A Thin Lineup Signals Something Is Being Held Back
Compared to previous years, Nintendo’s confirmed lineup for the rest of 2026 looks noticeably lighter. That gap has fueled speculation that the company is intentionally sitting on an announcement rather than running out of things to show. If The DuskBloods slips into early 2027, which some now worry about given the lack of a firm release window, Nintendo would have even more reason to line up another major release before the holiday season arrives.

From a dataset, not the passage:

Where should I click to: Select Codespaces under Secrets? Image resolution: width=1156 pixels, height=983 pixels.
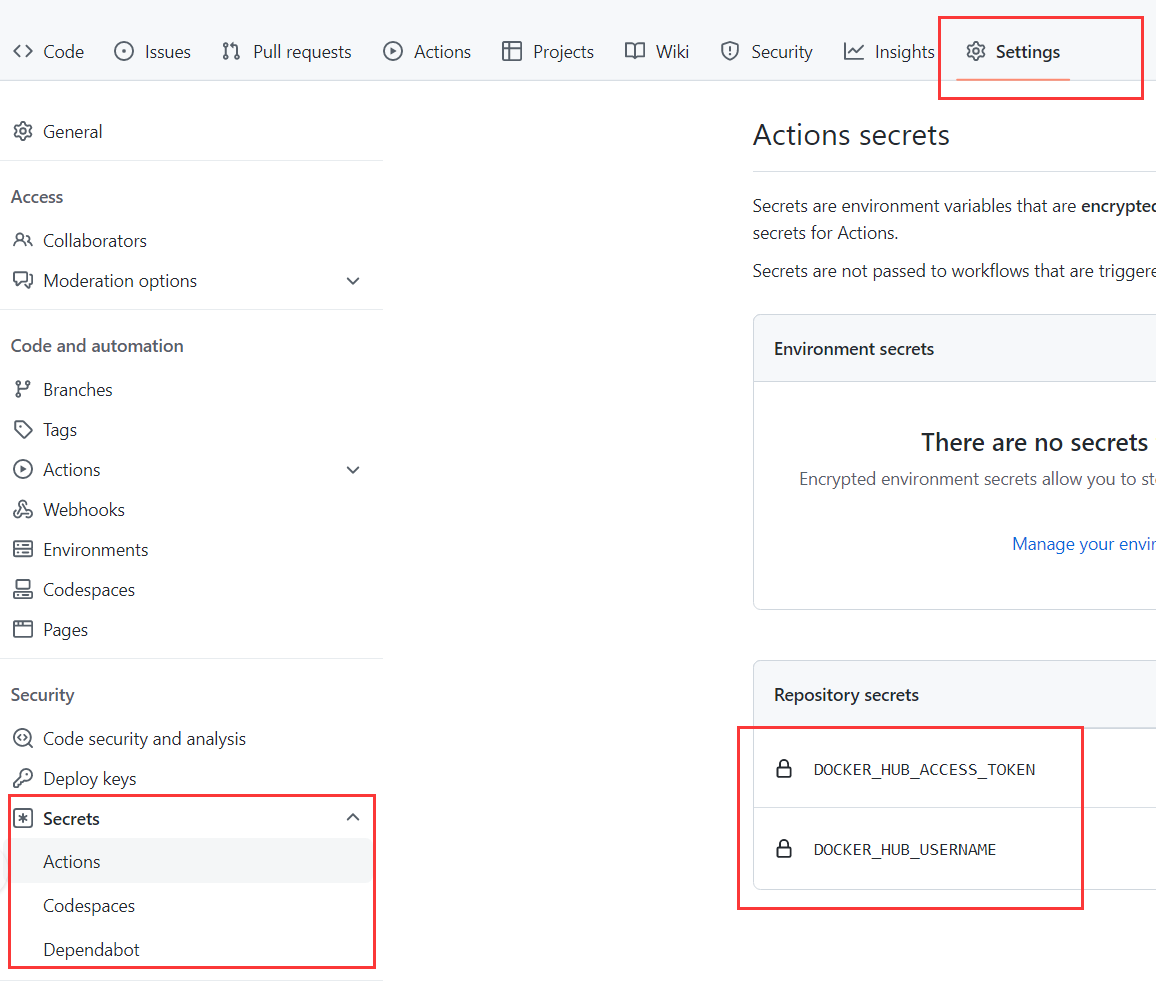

My Honest Read After Watching This Pattern Play Out
Having tracked Nintendo’s announcement habits closely for years now, this particular stretch of silence doesn’t sit right with me. Nintendo rarely lets an entire month pass without some form of communication, even a minor one. A blank August paired with a major release still weeks away breaks the pattern I’ve watched repeat itself throughout the last year almost like clockwork.
Whether the next reveal ends up being Metroid, The DuskBloods, Fire Emblem Fortune Wave, the Ocarina of Time remake, or something nobody has predicted yet, Nintendo’s recent behavior makes one thing fairly clear. Betting against a surprise broadcast landing before September would go against everything this company has shown over the past twelve months.
Where To Watch For The Next Announcement
Nintendo typically gives fans very short notice before a Direct goes live, sometimes only a day or two. Checking the official Nintendo website regularly remains the most reliable way to catch scheduling news early. Following Nintendo’s official social media accounts also helps catch announcements the moment they drop, since the company tends to post updates there before anywhere else.
For now, all fans can really do is keep watching the calendar. Based on everything Nintendo has done over the last year, though, an empty August probably won’t stay empty for much longer.